To ensure that the properties of the 3D-printed component are consistently achieved, the powder must have a high sphericity, smooth surface without satellites and a uniform particle size distribution. Such spherical titanium or titanium alloy powders can be produced using plasma atomization, for example. In this process, a wire made from the alloy to be atomized is fed to plasma torches through which it is melted and atomized in one step. During this process, small satellites can also adhere to the powder (Fig. 3 Feed material), which can negatively influence the 3D printing process and therefore ideally have to be separated again.

Such satellites can be removed from the surface of the powder particles by stressing in a modified m-Jet high density bed jet mill. This is done in a closed process under a protective gas atmosphere, since a low residual oxygen content is also required.

The SEM images (Fig. 3) of the product before and after processing clearly show that the interfering satellites could be removed.

SEM images of titanium powder
Fig. 3: SEM images of titanium powder - feed material (left), rounded product (right)

High-efficiency Fine Classifier CFS/HD-S

The NETZSCH High-efficiency Fine Classifier CFS/HD-S (High Dispersion) works very efficiently due to its closely defined sharpness of cut and its very specific product flow. Mixing of the classified coarse material and feed material inside the classifier cannot occur.

A significant improvement in throughput has been made possible by a specially designed housing: the screw-shaped design of the housing optimizes the product flow within the unit. This allows large quantities of coarse material to be discharged unhindered through the product outlet. Accessibility and easy cleaning of the machine are guaranteed by the hinged housing door and the removable guide vane basket.

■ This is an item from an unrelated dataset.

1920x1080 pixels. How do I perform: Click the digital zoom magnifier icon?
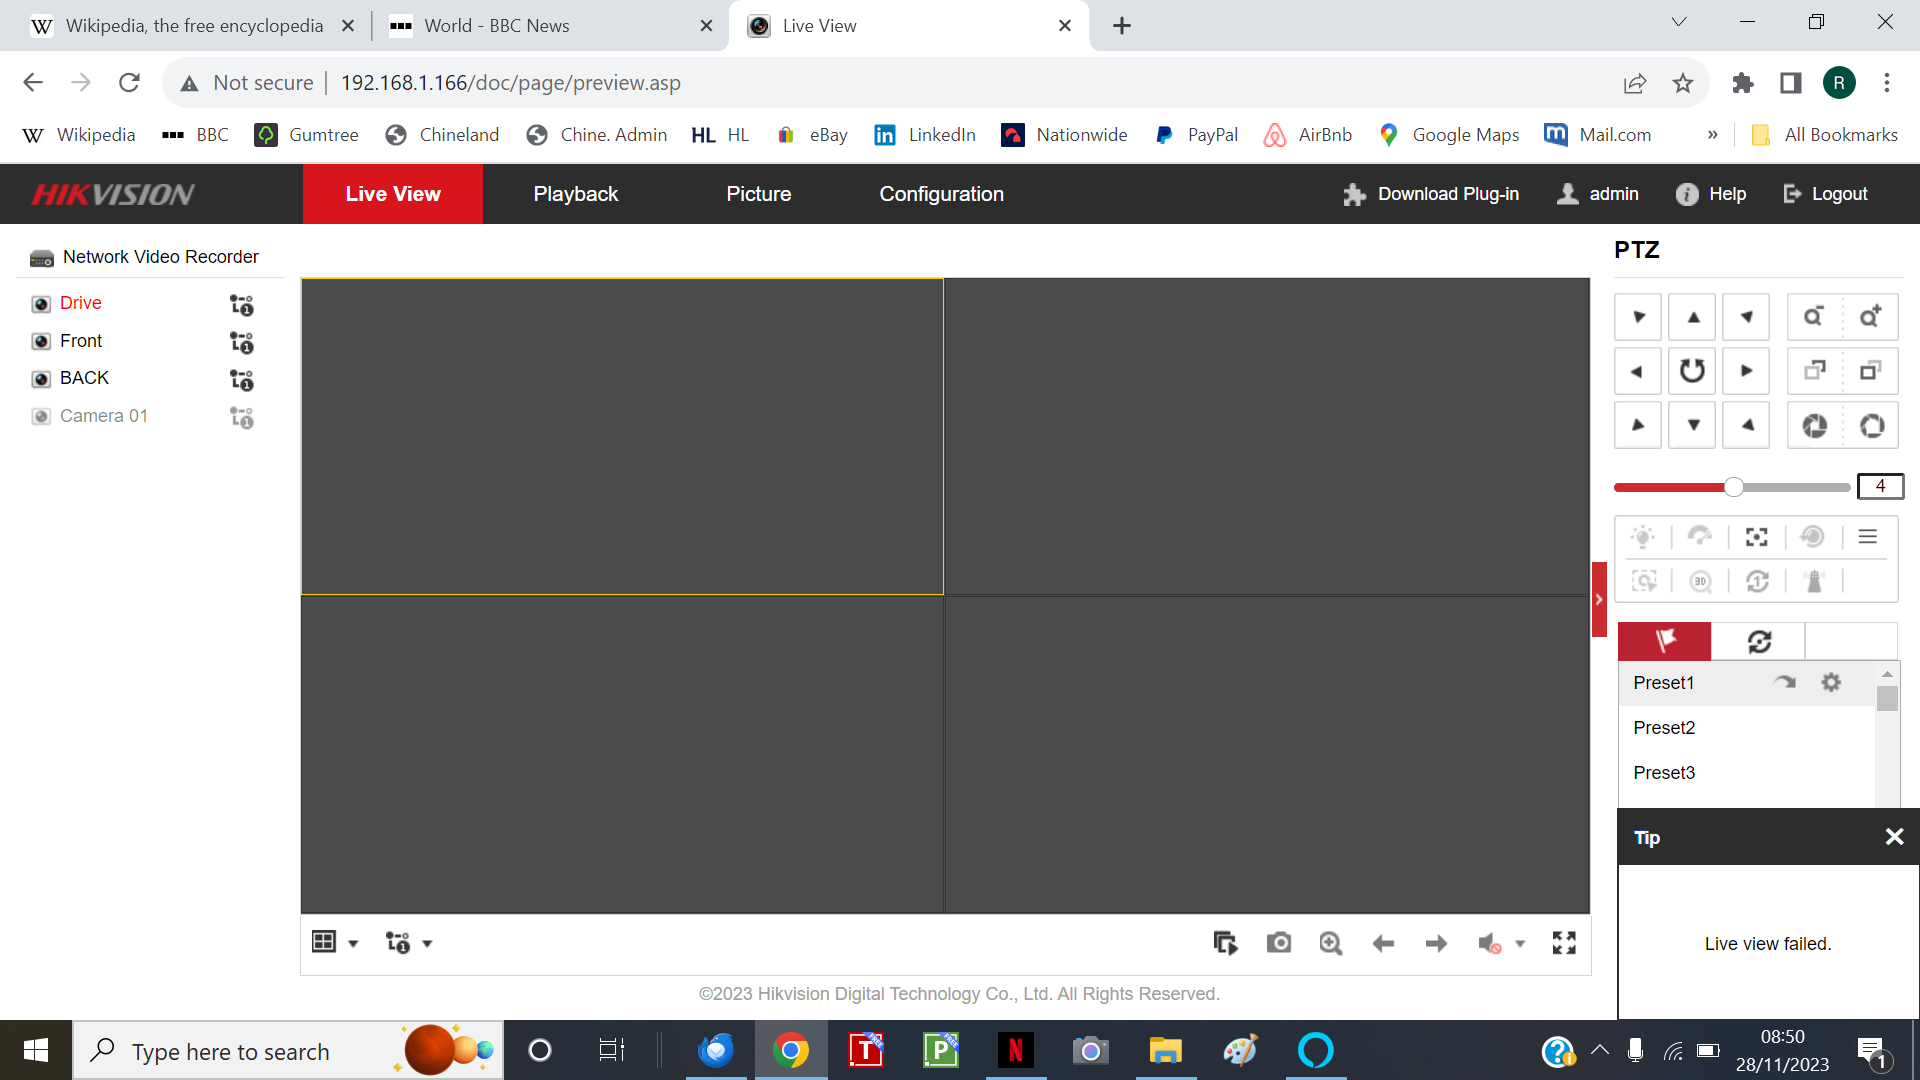1330,943

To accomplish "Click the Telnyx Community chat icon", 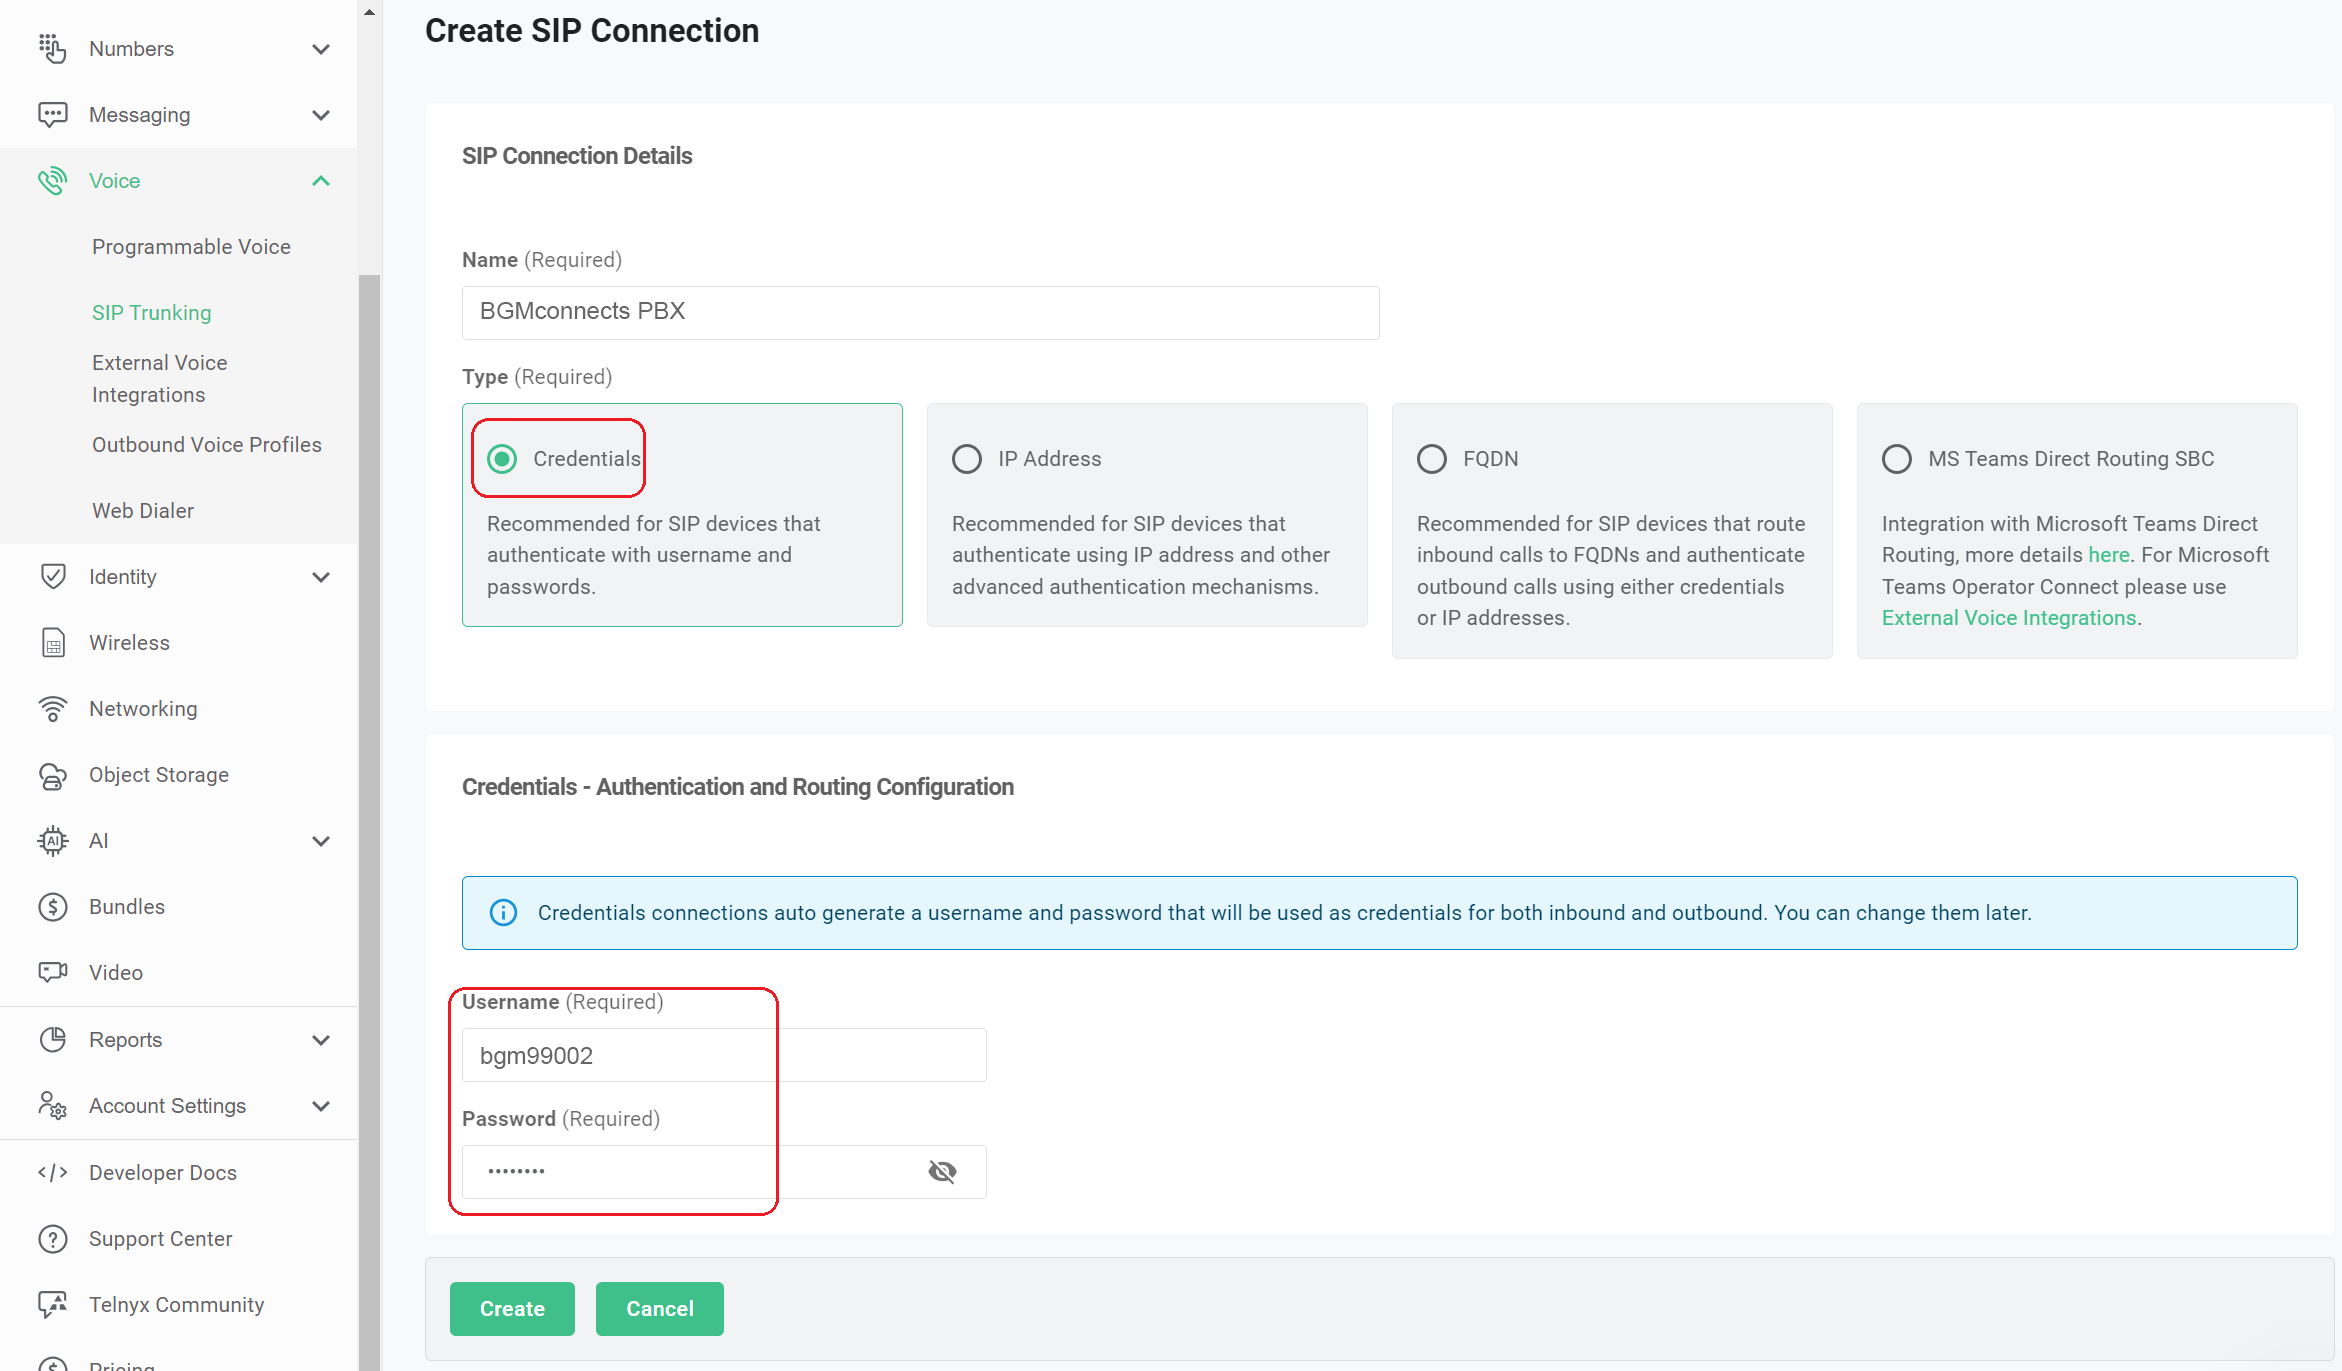I will [53, 1305].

  • Guide vane ring with adjustable vanes for efficient dispersion of the feed product prior to classification
  • Classifier wheel with exchangeable, simultaneously rotating immersion tube to achieve highest finenesses, unlimited adjustment
  • Gap between classifier wheel and fines outlet rinsed by gas for highest possible prevention of oversize material in the fine fraction
  • Extremely sharp separation for improved fines extraction
  • Highest finenesses and maximum throughput achievable with just one classifier wheel
  • Very good access for fast, easy cleaning and maintenance
  • Reproducible results


Depending on the product, new technologies such as additive manufacturing always bring new requirements for the machine technology to be used. Machine manufacturers in the field of mechanical process engineering take these requirements into account both in the solution of product-related new tasks and in the technical design of machines and systems. In the NETZSCH application laboratory, which is equipped with the latest technology and is part of the comprehensive range of services, test runs are possible, for example, with the technologies described in various sizes from laboratory to production scale. Product samples are processed under production conditions and their behavior analyzed in order to achieve the best result with maximum efficiency.